The show's star and creator, Lin-Manuel Miranda, wrote part of "Hamilton" at the Morris-Jumel Mansion in Manhattan's Washington Heights. The mansion's executive director Carol Ward estimates that half of their visitors now come because of the show. "We've been riding the wave," Ward said. "The show has gotten people interested in history in a completely new, fresh way."

The Morris-Jumel Mansion is known for a dinner party hosted there by President George Washington for his cabinet, attended by Hamilton, John Adams and Thomas Jefferson. (A different dinner party depicted in the show's song "The Room Where It Happens" took place at Jefferson's residence, now marked with a plaque at 57 Maiden Lane in Lower Manhattan.) But the mansion has a Burr connection too: Burr married the rich widow who owned the house. She later divorced Burr, and her lawyer was Hamilton's son.

A truly obscure spot on the Hamilton trail is a well where a woman's body was found in 1800, located in Manhattan's SoHo neighborhood. Hamilton and Burr defended the woman's lover against a murder charge, and while the well isn't mentioned in the musical, the trial is referenced in one song. That was enough to send Bearce and her friends looking for the well, now located inside the COS clothing store on Spring Street.

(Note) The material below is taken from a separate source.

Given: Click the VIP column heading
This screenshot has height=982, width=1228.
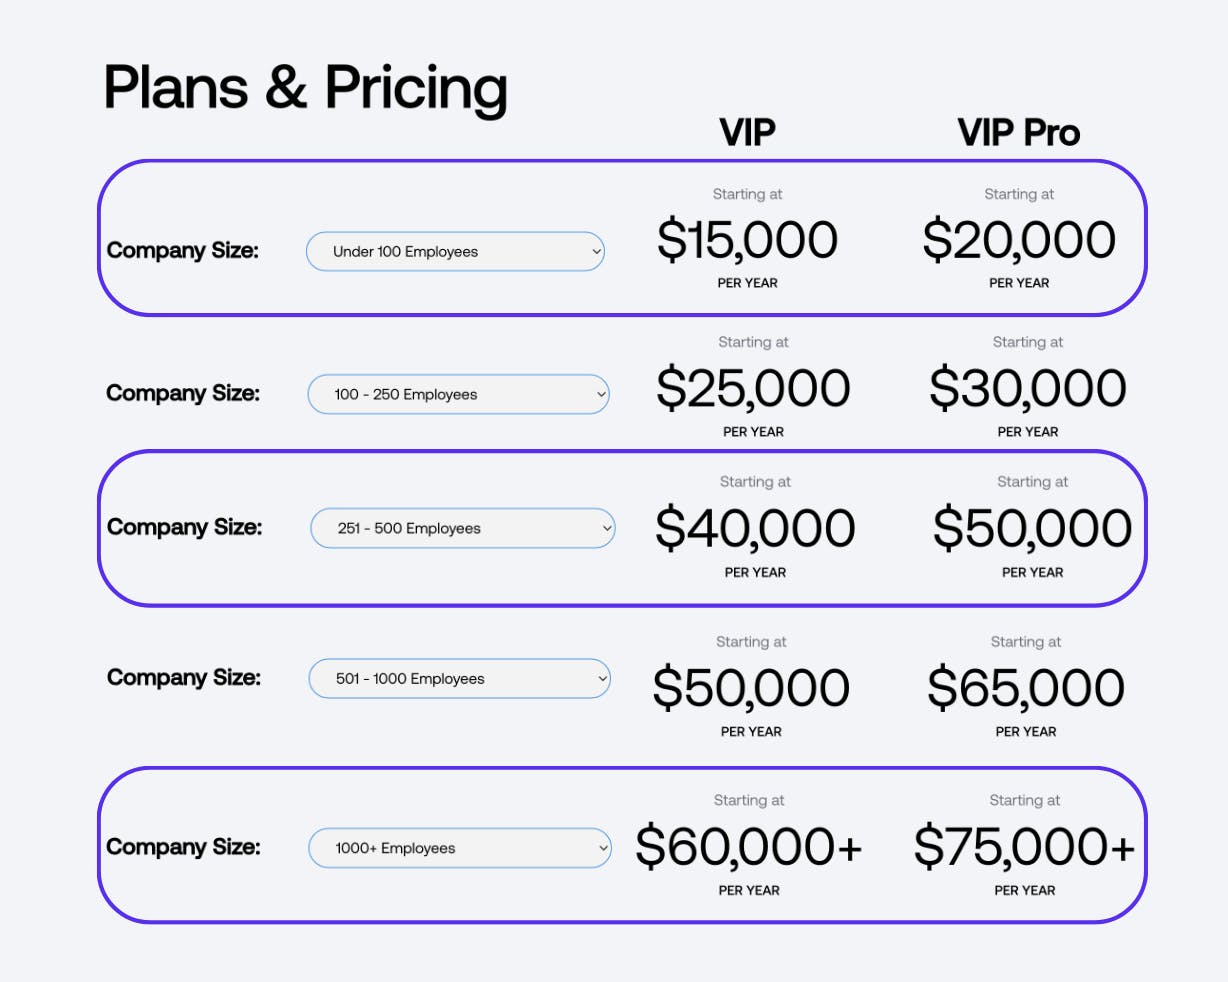Looking at the screenshot, I should 747,132.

"We were in pursuit of that well," said Bearce.

Other pilgrimage sites include Hamilton statues in Central Park and at Columbia University. A sign outside 82 Jane St. in Greenwich Village marks the site where Hamilton was taken to die after the duel left him mortally wounded.

Some destinations are advertising in the Broadway Playbill for "Hamilton," including the Caribbean island of Nevis, where Hamilton was born, and the Museum of American Finance on Wall Street, where Hamilton founded the Bank of New York. The museum has an Alexander Hamilton Room.

The Alexander Hamilton Awareness Society (AHA) has been holding Hamilton celebrations since 2012, but bigger turnouts are expected this year for AHA's Celebrate Hamilton programs. Events scheduled for July include the "Young Immigrant Hamilton Tour," July 7-8, in Elizabeth, New Jersey, where Hamilton attended prep school, and a July 7 talk about Hamilton as "Spymaster," focusing on his espionage work, at Fraunces Tavern in Lower Manhattan.

The New-York Historical Society launches "Summer of Hamilton" July 4 with a variety of programs plus artifacts like the pamphlet admitting Hamilton's affair with Maria Reynolds. Hamilton items already on display at the society include a pair of statues depicting him and Burr facing off in the duel, along with replicas of their pistols.

The "I Love NY" tourism campaign is pitching sites from a "Path Through History" trail using lyrics from the show. For example, as Washington's "right-hand man," Hamilton was a guest at the Van Wyck Homestead in Fishkill, New York. Eliza's sister Angelica sings she's "always by your side" at Eliza's wedding to Hamilton at the Schuyler Mansion in Albany. And at the Dutchess County Courthouse in Poughkeepsie, Hamilton argued for ratification of the Constitution, as in, "We're making history."